**GOAL**
Copy out every one of the records below, line for line, without changing anything.

**DATA ROWS**

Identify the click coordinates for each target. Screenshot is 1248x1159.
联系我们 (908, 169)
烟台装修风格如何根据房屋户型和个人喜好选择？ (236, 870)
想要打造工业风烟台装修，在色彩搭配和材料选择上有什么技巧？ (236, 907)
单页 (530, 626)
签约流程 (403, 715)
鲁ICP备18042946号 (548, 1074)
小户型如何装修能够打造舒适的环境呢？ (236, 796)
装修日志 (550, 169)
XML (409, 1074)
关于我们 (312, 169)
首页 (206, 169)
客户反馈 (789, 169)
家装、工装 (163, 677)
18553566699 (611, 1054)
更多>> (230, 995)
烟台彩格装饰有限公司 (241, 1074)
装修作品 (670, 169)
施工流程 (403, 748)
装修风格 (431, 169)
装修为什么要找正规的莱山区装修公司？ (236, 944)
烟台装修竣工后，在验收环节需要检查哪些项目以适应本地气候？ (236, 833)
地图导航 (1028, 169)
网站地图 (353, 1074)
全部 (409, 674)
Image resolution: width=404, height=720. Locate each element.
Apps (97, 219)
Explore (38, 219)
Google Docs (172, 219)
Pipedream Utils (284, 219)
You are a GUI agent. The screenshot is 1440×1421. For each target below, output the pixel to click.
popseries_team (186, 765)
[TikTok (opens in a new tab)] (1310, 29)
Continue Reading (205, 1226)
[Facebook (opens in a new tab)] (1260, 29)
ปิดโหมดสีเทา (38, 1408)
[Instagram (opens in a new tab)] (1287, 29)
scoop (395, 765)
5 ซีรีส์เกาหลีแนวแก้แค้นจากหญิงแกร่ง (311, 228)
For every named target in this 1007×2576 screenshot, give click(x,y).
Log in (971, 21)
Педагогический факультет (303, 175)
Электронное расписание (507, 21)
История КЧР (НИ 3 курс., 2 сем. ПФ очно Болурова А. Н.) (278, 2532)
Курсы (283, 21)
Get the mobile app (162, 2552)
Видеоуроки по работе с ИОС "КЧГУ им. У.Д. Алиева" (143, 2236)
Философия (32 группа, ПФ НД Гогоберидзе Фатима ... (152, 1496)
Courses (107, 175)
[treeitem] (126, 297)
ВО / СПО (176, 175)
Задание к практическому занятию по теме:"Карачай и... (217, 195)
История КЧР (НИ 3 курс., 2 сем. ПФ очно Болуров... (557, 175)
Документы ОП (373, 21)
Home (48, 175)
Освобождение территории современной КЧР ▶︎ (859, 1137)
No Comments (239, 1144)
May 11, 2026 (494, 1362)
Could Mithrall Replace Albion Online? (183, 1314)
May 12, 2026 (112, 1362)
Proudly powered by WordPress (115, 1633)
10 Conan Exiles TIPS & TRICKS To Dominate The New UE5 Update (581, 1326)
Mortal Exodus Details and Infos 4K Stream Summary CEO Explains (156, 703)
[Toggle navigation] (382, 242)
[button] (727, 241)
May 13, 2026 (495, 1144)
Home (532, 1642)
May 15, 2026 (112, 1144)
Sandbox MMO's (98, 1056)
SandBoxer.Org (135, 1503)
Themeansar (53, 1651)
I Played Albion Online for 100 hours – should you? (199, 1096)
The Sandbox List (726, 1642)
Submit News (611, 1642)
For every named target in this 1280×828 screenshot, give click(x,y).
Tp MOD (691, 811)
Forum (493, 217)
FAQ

**SOLUTION BELOW**
Identify the click coordinates for each target. Screenshot is 1248x1159.
联系我们 (908, 169)
烟台装修风格如何根据房屋户型和个人喜好选择？ (236, 870)
想要打造工业风烟台装修，在色彩搭配和材料选择上有什么技巧？ (236, 907)
单页 (530, 626)
签约流程 (403, 715)
鲁ICP备18042946号 (548, 1074)
小户型如何装修能够打造舒适的环境呢？ (236, 796)
装修日志 (550, 169)
XML (409, 1074)
关于我们 (312, 169)
首页 (206, 169)
客户反馈 (789, 169)
家装、工装 (163, 677)
18553566699 (611, 1054)
更多>> (230, 995)
烟台彩格装饰有限公司 (241, 1074)
装修作品 (670, 169)
施工流程 (403, 748)
装修风格 (431, 169)
装修为什么要找正规的莱山区装修公司？ (236, 944)
烟台装修竣工后，在验收环节需要检查哪些项目以适应本地气候？ (236, 833)
地图导航 (1028, 169)
网站地图 (353, 1074)
全部 (409, 674)
Image resolution: width=404, height=720. Locate each element.
Apps (97, 219)
Explore (38, 219)
Google Docs (172, 219)
Pipedream Utils (284, 219)
You are a GUI agent. The screenshot is 1440×1421. For each target below, output the pixel to click.
popseries_team (186, 765)
[TikTok (opens in a new tab)] (1310, 29)
Continue Reading (205, 1226)
[Facebook (opens in a new tab)] (1260, 29)
ปิดโหมดสีเทา (38, 1408)
[Instagram (opens in a new tab)] (1287, 29)
scoop (395, 765)
5 ซีรีส์เกาหลีแนวแก้แค้นจากหญิงแกร่ง (311, 228)
For every named target in this 1007×2576 screenshot, give click(x,y).
Log in (971, 21)
Педагогический факультет (303, 175)
Электронное расписание (507, 21)
История КЧР (НИ 3 курс., 2 сем. ПФ очно Болурова А. Н.) (278, 2532)
Курсы (283, 21)
Get the mobile app (162, 2552)
Видеоуроки по работе с ИОС "КЧГУ им. У.Д. Алиева" (143, 2236)
Философия (32 группа, ПФ НД Гогоберидзе Фатима ... (152, 1496)
Courses (107, 175)
[treeitem] (126, 297)
ВО / СПО (176, 175)
Задание к практическому занятию по теме:"Карачай и... (217, 195)
История КЧР (НИ 3 курс., 2 сем. ПФ очно Болуров... (557, 175)
Документы ОП (373, 21)
Home (48, 175)
Освобождение территории современной КЧР ▶︎ (859, 1137)
No Comments (239, 1144)
May 11, 2026 (494, 1362)
Could Mithrall Replace Albion Online? (183, 1314)
May 12, 2026 (112, 1362)
Proudly powered by WordPress (115, 1633)
10 Conan Exiles TIPS & TRICKS To Dominate The New UE5 Update (581, 1326)
Mortal Exodus Details and Infos 4K Stream Summary CEO Explains (156, 703)
[Toggle navigation] (382, 242)
[button] (727, 241)
May 13, 2026 (495, 1144)
Home (532, 1642)
May 15, 2026 (112, 1144)
Sandbox MMO's (98, 1056)
SandBoxer.Org (135, 1503)
Themeansar (53, 1651)
I Played Albion Online for 100 hours – should you? (199, 1096)
The Sandbox List (726, 1642)
Submit News (611, 1642)
For every named target in this 1280×828 screenshot, give click(x,y).
Tp MOD (691, 811)
Forum (493, 217)
FAQ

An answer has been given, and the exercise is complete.